The Repository Architecture Decision

As your codebase grows beyond a single project, you face a structural decision: keep everything in one repository (monorepo) or split into multiple repositories (polyrepo). This choice impacts how your team collaborates, manages dependencies, runs CI/CD, and scales.

The Monorepo Approach

A monorepo stores all projects, services, and libraries in a single Git repository. Shared code lives in common packages, and changes that span multiple projects happen in a single commit and pull request.

Advantages: Atomic cross-project changes, unified dependency versions, easier code sharing, and consistent tooling. A single npm install or pnpm install sets up everything. Refactoring a shared API updates all consumers in one PR.

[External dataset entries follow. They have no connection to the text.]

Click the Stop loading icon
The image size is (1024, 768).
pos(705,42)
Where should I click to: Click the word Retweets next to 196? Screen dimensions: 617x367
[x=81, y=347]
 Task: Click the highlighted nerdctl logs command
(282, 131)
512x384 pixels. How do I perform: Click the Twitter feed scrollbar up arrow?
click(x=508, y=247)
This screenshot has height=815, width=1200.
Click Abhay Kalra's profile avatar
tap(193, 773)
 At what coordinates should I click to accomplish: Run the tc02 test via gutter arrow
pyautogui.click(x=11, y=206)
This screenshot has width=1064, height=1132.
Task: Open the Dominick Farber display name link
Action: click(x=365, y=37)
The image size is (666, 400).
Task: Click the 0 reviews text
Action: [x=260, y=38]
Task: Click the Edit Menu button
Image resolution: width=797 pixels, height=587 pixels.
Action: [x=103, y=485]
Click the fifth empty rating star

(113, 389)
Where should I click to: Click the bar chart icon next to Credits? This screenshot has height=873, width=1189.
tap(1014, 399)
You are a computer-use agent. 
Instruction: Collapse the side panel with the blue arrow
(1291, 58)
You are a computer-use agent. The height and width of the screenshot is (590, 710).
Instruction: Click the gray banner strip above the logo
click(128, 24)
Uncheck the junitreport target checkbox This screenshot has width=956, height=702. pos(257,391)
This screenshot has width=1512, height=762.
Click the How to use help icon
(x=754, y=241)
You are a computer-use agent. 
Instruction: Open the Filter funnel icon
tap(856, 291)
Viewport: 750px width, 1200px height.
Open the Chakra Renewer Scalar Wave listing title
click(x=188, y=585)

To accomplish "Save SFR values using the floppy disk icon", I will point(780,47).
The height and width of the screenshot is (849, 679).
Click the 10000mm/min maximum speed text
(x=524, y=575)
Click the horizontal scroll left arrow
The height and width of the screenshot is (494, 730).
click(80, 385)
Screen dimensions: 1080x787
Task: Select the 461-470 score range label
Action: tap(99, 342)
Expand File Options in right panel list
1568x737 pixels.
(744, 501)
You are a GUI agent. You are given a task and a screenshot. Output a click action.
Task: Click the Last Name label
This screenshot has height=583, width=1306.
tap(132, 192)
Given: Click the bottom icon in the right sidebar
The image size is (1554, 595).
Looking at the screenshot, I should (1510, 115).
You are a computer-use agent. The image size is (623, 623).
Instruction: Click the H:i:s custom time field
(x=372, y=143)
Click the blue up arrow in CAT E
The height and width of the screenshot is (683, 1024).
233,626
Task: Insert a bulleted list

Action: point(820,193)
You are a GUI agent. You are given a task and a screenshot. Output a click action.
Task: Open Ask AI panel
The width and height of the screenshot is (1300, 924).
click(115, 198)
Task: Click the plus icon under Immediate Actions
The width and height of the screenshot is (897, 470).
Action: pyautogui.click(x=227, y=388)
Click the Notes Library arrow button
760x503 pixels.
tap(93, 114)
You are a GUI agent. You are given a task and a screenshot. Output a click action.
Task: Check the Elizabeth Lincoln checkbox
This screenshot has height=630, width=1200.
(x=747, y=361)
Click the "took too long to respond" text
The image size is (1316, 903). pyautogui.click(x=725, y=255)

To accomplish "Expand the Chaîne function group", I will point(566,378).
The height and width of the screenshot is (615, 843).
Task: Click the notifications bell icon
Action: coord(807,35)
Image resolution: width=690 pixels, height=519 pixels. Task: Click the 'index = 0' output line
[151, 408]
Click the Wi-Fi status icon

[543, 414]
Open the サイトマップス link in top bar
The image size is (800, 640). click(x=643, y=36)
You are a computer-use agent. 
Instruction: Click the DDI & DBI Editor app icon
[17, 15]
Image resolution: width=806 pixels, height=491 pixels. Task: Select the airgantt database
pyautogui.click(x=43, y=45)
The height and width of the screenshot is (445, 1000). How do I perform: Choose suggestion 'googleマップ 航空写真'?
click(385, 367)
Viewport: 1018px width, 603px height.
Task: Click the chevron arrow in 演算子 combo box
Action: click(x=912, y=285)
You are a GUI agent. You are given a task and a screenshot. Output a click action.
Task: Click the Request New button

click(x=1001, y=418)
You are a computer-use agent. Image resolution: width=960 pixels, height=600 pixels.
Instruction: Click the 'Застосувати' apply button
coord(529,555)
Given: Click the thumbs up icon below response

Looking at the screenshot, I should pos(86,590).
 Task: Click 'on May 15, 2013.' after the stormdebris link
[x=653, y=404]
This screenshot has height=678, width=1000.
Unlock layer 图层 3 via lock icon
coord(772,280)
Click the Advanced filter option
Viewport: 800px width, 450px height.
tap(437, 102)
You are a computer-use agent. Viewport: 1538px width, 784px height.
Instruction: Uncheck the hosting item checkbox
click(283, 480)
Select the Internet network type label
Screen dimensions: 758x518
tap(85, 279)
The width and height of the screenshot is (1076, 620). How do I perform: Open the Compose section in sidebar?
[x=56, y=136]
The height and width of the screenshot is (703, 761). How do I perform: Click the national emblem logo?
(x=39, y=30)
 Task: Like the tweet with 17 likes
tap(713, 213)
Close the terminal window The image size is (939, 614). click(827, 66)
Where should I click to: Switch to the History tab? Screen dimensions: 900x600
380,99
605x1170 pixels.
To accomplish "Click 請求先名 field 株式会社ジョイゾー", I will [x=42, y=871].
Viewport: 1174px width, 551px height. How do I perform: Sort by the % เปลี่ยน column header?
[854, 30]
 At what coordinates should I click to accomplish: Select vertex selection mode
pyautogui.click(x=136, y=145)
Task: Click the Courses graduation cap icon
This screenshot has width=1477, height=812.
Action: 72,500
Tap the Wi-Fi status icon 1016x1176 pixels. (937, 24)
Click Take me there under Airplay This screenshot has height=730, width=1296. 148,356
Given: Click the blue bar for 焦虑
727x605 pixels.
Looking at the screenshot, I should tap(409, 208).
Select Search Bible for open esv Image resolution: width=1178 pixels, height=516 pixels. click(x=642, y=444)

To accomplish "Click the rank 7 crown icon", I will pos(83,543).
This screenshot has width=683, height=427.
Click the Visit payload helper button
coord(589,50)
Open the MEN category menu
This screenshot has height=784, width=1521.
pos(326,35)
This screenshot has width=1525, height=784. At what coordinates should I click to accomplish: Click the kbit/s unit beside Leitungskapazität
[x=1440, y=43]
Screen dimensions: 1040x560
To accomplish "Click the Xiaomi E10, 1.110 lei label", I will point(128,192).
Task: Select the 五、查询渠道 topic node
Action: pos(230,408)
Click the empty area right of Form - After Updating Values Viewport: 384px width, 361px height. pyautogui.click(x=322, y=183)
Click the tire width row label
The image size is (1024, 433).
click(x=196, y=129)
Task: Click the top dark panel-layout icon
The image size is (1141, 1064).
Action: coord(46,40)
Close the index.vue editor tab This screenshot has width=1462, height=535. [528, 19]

Challenges: Repository size grows large, CI/CD must be smart about which projects to build (affected-based testing), and IDE performance can degrade. Tools like Nx, Turborepo, and Bazel solve these with incremental builds and caching.

The Polyrepo Approach

In a polyrepo setup, each project, service, or library gets its own Git repository with independent versioning, CI/CD, and deployment. Teams own their repos and can choose different tech stacks, branching strategies, and release cycles.

Advantages: Clear ownership boundaries, simpler per-repo CI/CD, independent deployments, and smaller clone sizes. Teams move independently without worrying about breaking others.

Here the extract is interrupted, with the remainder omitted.